Are you one of Bing's kids?Call it “listening to the masses” or “hedging our bets”, but when we decided today that we were going to throw our full support behind the Philadelphia Phillies we disappointed part of our vast fan base.

One of the main reasons for picking the Phillies over our other two bandwagon finalists was because they play in the National League. You know it, it’s the league where men play real baseball, not the 10-man slow pitch softball teams they have over there in the American League.

It was too bad, because the two teams in the AL that we had in our final three were pretty compelling stories. The A’s, who until they managed to lose two of three to the Royals were the hottest team on the planet, and the Indians, who have roared from way back to within a .5 game of the Wild Card and who play the Sox enough down the stretch to make the South Siders uncomfortable.

But if you’re going to be on a bandwagon, you might as well be on two.
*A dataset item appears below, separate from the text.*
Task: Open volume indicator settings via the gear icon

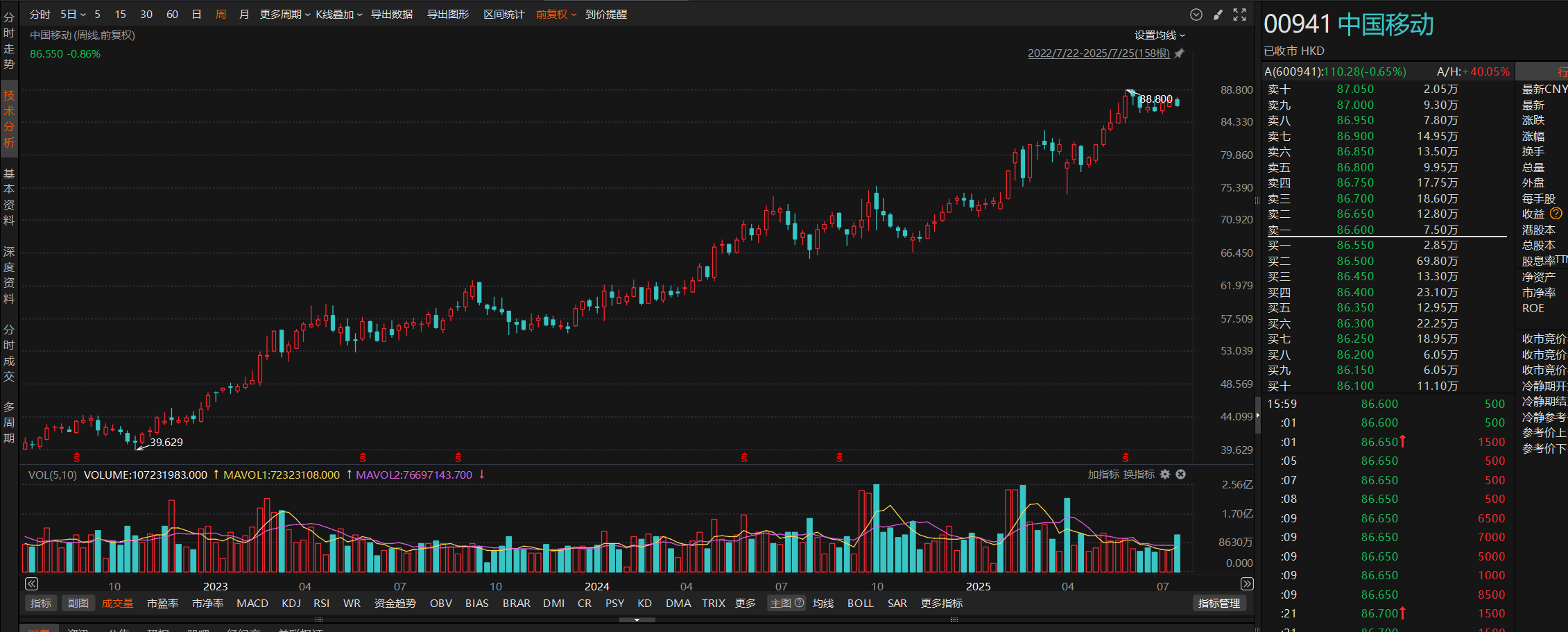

So I had to decide whether to go with the Tribe or the A’s. Again, we had pluses and minuses.

Oakland: The A’s are the team the Cubs should be. They have a deep farm system and make trades for guys who can actually play. Actually, if they were the Cubs they would still have Miguel Tejada because he wanted to stay but they couldn’t afford him. Well, wait, if they were the Cubs he’d have wanted to stay and they’d have lowballed him. So never mind.

They have an outfielder, Bobby Kielty, who looks just like Ronald McDonald. So that’s cool.

Cleveland: They have the best logo in the history of sports, even if it is a little racist. They also have a tortured history of failure. The funniest baseball movie ever is about them. They have a center fielder, Grady Sizemore, who is everything Corey Patterson should be. They have a huge hole at third base right now, which Cubs’ fans had 30 years of empathy for. Their best pitcher wears his hat crooked and their closer is missing half of his right index finger. Cool.

They also have negatives.

Oakland: If we pick the A’s it means I have to watch more A’s games on the dish and that means me being bored to tears by Ray Fosse. The man is a human snooze button.

Cleveland: If we pick the Indians it means looking at Eric Wedge and his porn mustache.

In the end, we decided to go with the A’s.

Why?

Because I liked our logo for them better.

You can't spell it without a's!

Hey bigger decisions have been made for worse reasons. (Right?)

Anyway, from here on out we’re like that scene in Footloose where Lori Singer is caught between the two cars. And if you think I’m comfortable with Ken Macha and Charlie Manuel doing the driving…well, I’m not.

Oakland not only broke Kansas City’s 19-game losing streak, but they actually propped the Royals’ up on a winning streak before they let them leave town. Oh, this is perfect. They’re peaking at the right time.

The A’s have today off and are on their way to Detroit for three games and then to Baltimore for three. Then they come back to the coast for three in Anaheim before a big three gamer at home next weekend against the Yankees.

You know, it’d have been nice if the Cubs had gotten their act together. They’re a lot easier to follow than this.